** Opening TEXT BLOCK block **

🤖 AI Summary
This work identifies human rights compliance risks in large language models (LLMs) arising from training data biases toward WEIRD (Western, Educated, Industrialized, Rich, Democratic) cultural norms. To address this, we propose the first integrated assessment framework that aligns the World Values Survey (WVS) with global human rights instruments—including the Universal Declaration of Human Rights and regional charters from Asia, Africa, and the Middle East—enabling quantitative, culture-ethics evaluation of LLM outputs. We systematically benchmark GPT-3.5, GPT-4, Llama-3, BLOOM, and Qwen across gender equality and fundamental rights dimensions. Results show that reducing WEIRD alignment improves cultural representativeness but increases human rights violations by 2–4%, particularly through reinforcement of harmful traditional gender norms. Our study establishes a novel paradigm for co-evaluating cross-cultural values and human rights benchmarks, providing empirical evidence and methodological foundations for equitable LLM governance.

** Closing TEXT BLOCK block **

» WORK TASK 1
State whether each statement agrees with the LLM human rights summary, answering yes or no and quoting the deciding words: (a) The proposed framework aligns the World Values Survey with global human rights instruments. (b) Reducing WEIRD alignment lowered human rights violations. (c) The models were benchmarked on gender equality.
» WORK TASK 2
Pick up the LLM human rights summary after its final sentence and continue it.
The items that come next are separate material, unrelated to the LLM human rights summary.

** Opening PROVIDED DATA block **

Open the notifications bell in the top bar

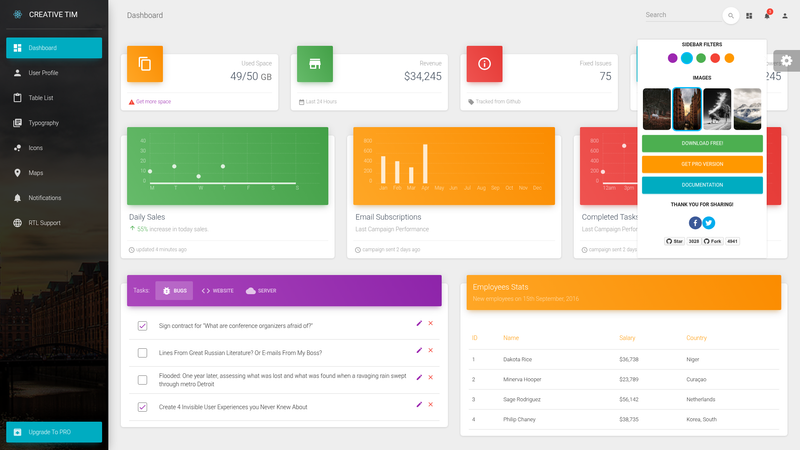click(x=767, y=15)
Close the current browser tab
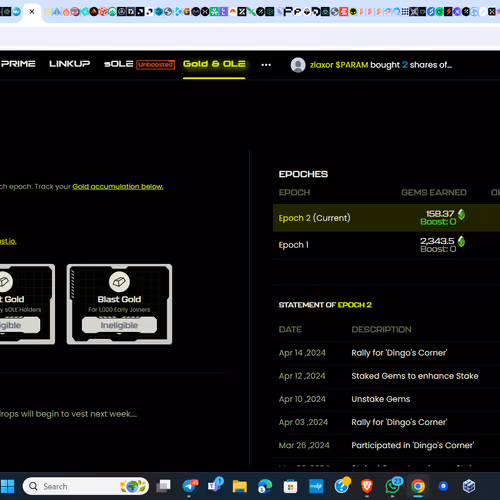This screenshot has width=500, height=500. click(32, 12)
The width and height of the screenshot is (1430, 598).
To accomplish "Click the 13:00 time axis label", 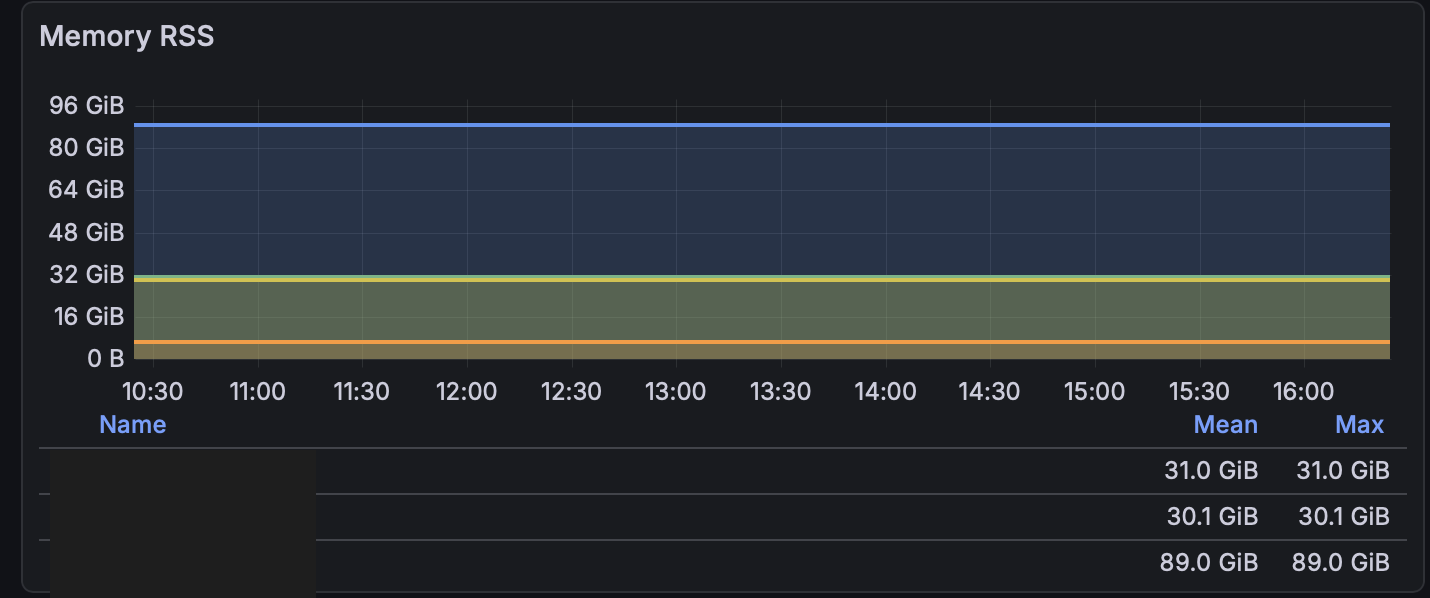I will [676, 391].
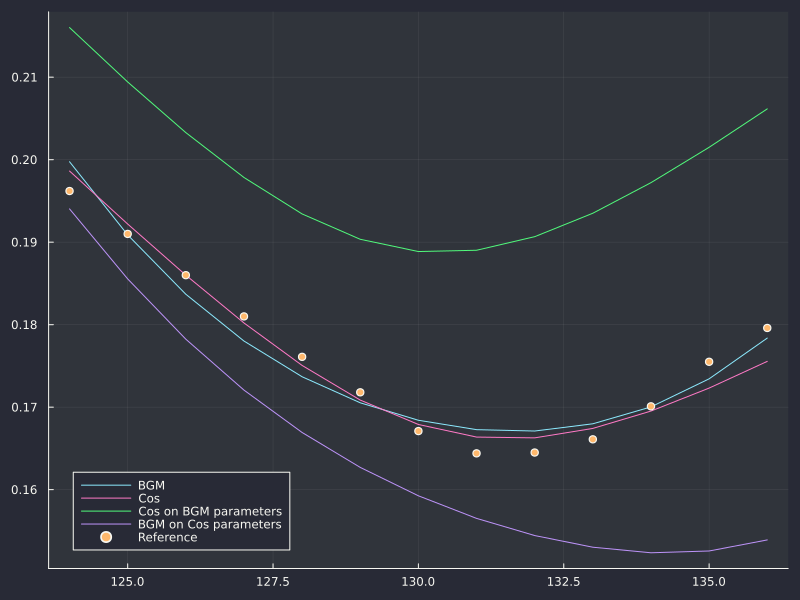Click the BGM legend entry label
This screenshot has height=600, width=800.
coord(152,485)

** Closing PROVIDED DATA block **
** Opening PROVIDED DATA block **

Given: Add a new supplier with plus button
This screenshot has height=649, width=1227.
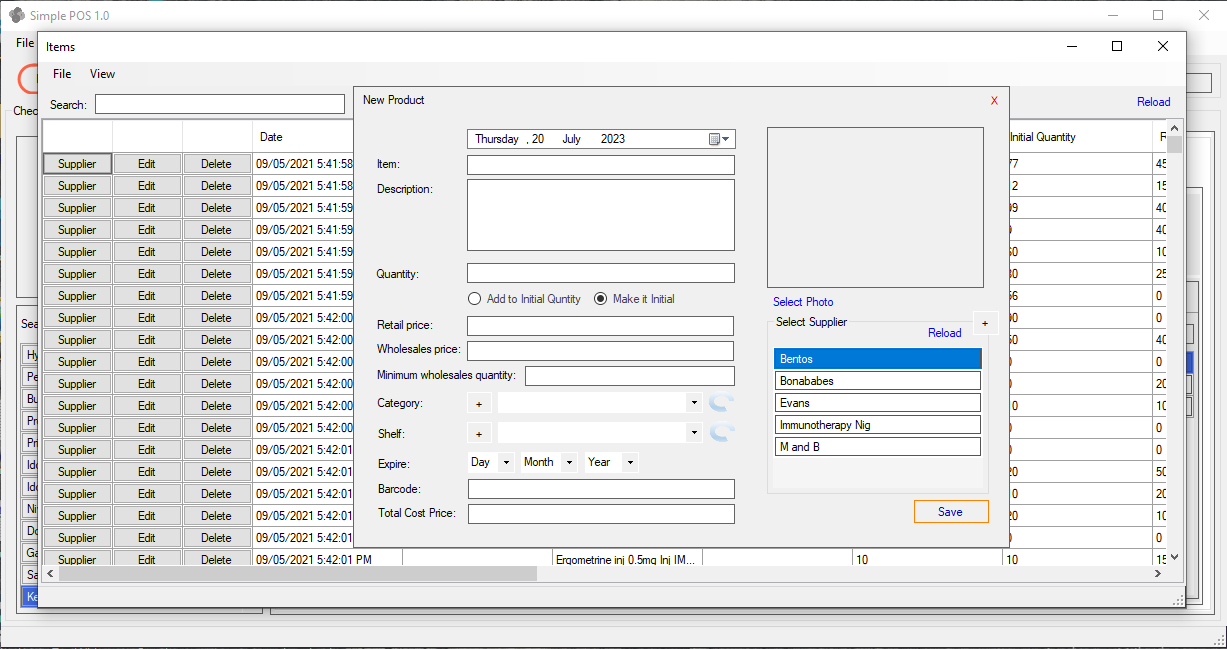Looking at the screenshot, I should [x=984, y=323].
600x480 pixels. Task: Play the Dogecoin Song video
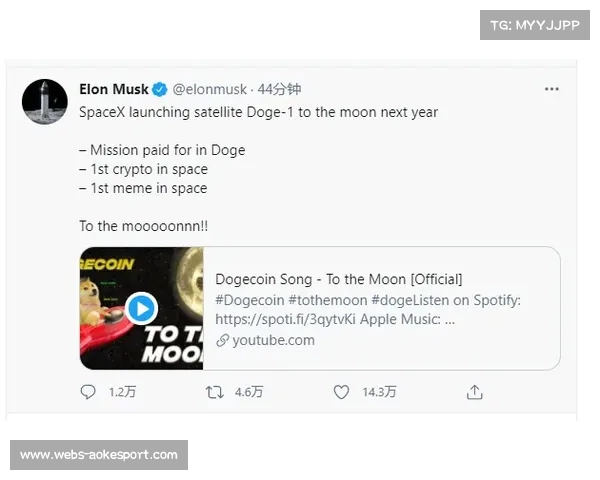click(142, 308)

** Closing PROVIDED DATA block **
** Opening PROVIDED DATA block **

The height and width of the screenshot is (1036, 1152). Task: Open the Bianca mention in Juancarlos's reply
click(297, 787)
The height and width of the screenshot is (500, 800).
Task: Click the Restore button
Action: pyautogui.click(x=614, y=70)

** Closing PROVIDED DATA block **

» ANSWER SPACE 1
(a) Yes: "aligns the World Values Survey (WVS) with global human rights instruments"
(b) No: "increases human rights violations by 2–4%"
(c) Yes: "across gender equality and fundamental rights dimensions"

» ANSWER SPACE 2
📝 Abstract
Large language models (LLMs) are often trained on data that reflect WEIRD values: Western, Educated, Industrialized, Rich, and Democratic. This raises concerns about cultural bias and fairness. Using responses to the World Values Survey, we evaluated five widely used LLMs: GPT-3.5, GPT-4, Llama-3, BLOOM, and Qwen. We measured how closely these responses aligned with the values of the WEIRD countries and whether they conflicted with human rights principles. To reflect global diversity, we compared the results with the Universal Declaration of Human Rights and three regional charters from Asia, the Middle East, and Africa. Models with lower alignment to WEIRD values, such as BLOOM and Qwen, produced more culturally varied responses but were 2% to 4% more likely to generate outputs that violated human rights, especially regarding gender and equality. For example, some models agreed with the statements ``a man who cannot father children is not a real man'' and ``a husband should always know where his wife is'', reflecting harmful gender norms. These findings suggest that as cultural representation in LLMs increases, so does the risk of reproducing discriminatory beliefs. Approaches such as Constitutional AI, which could embed human rights principles into model behavior, may only partly help resolve this tension.